Bees are integral to the pollination of major crops around the world, so the more that we understand how they go about their business, the better we can facilitate the process and thereby boost yields. With this in mind, scientists from Australia's Commonwealth Scientific and Industrial Research Organisation (CSIRO) are taking the unprecedented step of equipping up to 5,000 honeybees with RFID (radio frequency identification) tags.
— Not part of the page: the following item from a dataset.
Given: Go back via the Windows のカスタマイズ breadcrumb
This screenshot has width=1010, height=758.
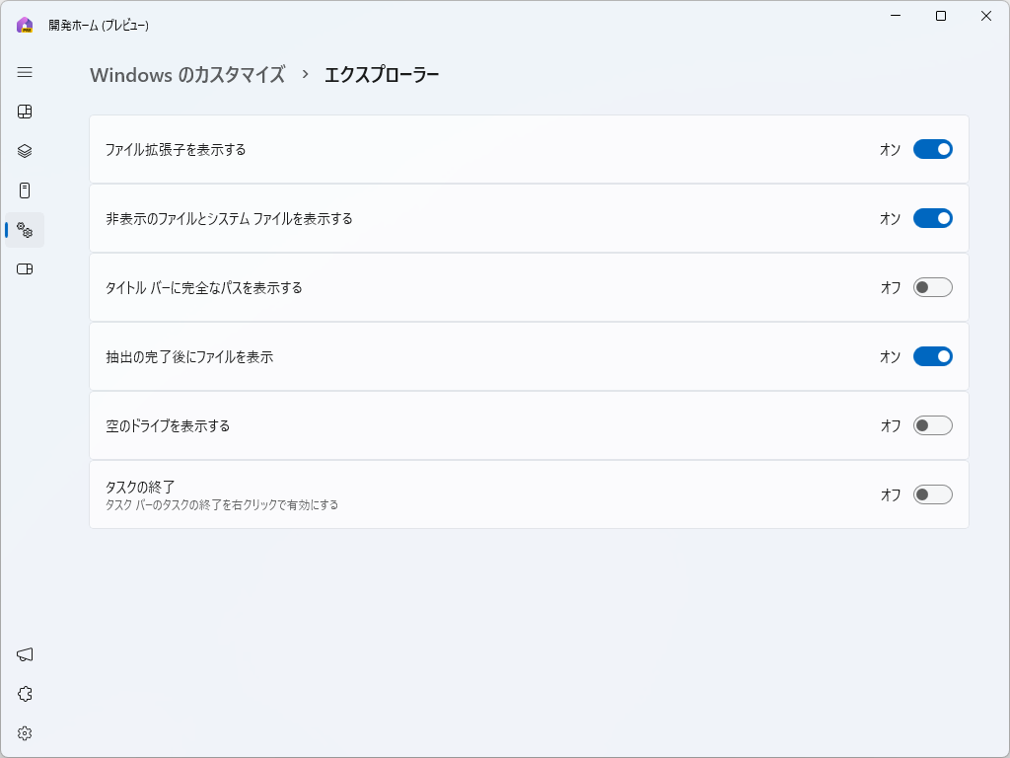Looking at the screenshot, I should pos(187,75).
The flat, square tags measure 2.5 mm per side, and are being affixed with adhesive to the backs of bees in Hobart, Tasmania. The insects are first placed in a refrigerator to temporarily subdue them, and are then released when they awake after a few minutes. According to the researchers, the tags don't appear to impact the bees' ability to fly or perform other duties.

Once they've rejoined their hives, the bees will recommence joining in the daily swarming flights to nearby crops or other sources of pollen. As they travel, they'll pass by stationary checkpoints, that will detect the signals emitted by the tags. That data will be transmitted back to a central computer, which will assemble it all into a three-dimensional model, showing the scientists where all the bees are at what times.

The flat, square tags measure 2.5 mm per side, and are being affixed with adhesive to the ...

Along with allowing farmers and other people to better understand bee behavior – and thus make sure that conditions are optimal for pollination – the study is also intended to determine how various factors can negatively affect them. In some cases, for instance, bees feeding on chemically-treated crops will be monitored. If their behavior differs significantly from that of other bees, it should show up in the models.

It is hoped that by learning more about such factors, we may come closer to fully understanding Colony Collapse Disorder – a worldwide phenomenon in which all the worker bees in one colony spontaneously disappear. Australia is currently unaffected by the disorder.

Down the road, the scientists plan on further miniaturizing the RFID tags to one square millimeter in size, so they can be affixed to other pollinating insects such as fruit flies and mosquitoes.